The island of Morrell Island ( English Morrell Island ) is the second largest of the three islands in the South Atlantic , located in the sub-Antarctic archipelago of the South Sandwich Islands , which form the group of the South Thul Islands . It is named after Benjamin Morrell . Name variants are Süd-Thule , English Thule Island and Spanish Tule del Sur .

Morrell is separated from the nearest, east neighboring Cook Island by the Douglas Strait , which is about four kilometers wide . The island is dominated by the caldera of the Mount Larsen volcano , which measures 1.5 by 2 kilometers. The terrain rises steeply to the caldera.

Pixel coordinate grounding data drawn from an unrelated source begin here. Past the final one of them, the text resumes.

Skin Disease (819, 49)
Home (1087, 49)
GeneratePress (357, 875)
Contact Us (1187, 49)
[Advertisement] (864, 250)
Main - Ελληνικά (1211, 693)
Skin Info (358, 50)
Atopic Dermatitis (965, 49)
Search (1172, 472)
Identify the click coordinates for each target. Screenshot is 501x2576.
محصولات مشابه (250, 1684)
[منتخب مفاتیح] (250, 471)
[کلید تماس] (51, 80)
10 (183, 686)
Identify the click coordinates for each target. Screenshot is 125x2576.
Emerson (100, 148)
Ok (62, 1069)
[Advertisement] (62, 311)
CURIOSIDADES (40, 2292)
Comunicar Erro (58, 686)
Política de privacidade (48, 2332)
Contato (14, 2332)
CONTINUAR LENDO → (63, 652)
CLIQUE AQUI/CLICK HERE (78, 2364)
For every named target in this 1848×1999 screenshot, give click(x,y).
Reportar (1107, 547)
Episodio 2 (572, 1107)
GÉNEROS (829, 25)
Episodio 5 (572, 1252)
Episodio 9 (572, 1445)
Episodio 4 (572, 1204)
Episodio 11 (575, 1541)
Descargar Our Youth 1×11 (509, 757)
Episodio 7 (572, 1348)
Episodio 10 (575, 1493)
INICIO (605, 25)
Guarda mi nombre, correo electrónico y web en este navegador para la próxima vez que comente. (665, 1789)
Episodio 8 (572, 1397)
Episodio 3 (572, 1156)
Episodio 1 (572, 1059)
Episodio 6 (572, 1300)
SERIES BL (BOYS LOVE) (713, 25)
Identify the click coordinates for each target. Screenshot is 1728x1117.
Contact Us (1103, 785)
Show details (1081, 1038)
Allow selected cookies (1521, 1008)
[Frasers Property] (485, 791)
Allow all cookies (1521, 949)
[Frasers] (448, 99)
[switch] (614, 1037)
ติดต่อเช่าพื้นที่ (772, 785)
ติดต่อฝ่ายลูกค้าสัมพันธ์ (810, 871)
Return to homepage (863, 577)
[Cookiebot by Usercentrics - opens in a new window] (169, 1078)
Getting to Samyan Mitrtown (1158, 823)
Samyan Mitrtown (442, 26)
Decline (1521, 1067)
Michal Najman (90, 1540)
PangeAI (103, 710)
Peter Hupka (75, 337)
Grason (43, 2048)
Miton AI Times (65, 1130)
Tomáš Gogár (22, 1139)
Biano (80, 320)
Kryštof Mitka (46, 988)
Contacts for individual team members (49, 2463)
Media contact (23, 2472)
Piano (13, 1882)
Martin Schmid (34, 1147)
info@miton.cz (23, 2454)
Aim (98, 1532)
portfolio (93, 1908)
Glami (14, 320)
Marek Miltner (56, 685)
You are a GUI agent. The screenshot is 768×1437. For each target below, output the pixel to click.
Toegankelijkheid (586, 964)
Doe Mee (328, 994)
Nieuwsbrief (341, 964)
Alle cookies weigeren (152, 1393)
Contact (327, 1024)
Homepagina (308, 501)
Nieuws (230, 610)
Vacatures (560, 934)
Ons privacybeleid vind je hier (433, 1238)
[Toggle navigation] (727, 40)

1300 meters east of Hewison Point, the southeastern end of the island, is the small and steep rock Twitcher Rock , with a diameter of 140 to 150 meters and a height of 55 meters.

The island with an area of ​​around 14 km² is uninhabited, but offers an important nesting area for numerous sea ​​birds .

In 1775 the island was discovered by the British navigator James Cook .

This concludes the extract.